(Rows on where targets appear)
○ ○ ○ ○ ○

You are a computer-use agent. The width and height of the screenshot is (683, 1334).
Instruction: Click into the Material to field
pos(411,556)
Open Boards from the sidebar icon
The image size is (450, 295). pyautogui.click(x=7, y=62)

○ ○ ○ ○ ○

§ Challenge: Turn all of the rows above into a numbered list, leaving out any blank lines.

§ Solution below:
1. You are a computer-use agent. The width and height of the screenshot is (683, 1334).
2. Instruction: Click into the Material to field
3. pos(411,556)
4. Open Boards from the sidebar icon
5. The image size is (450, 295). pyautogui.click(x=7, y=62)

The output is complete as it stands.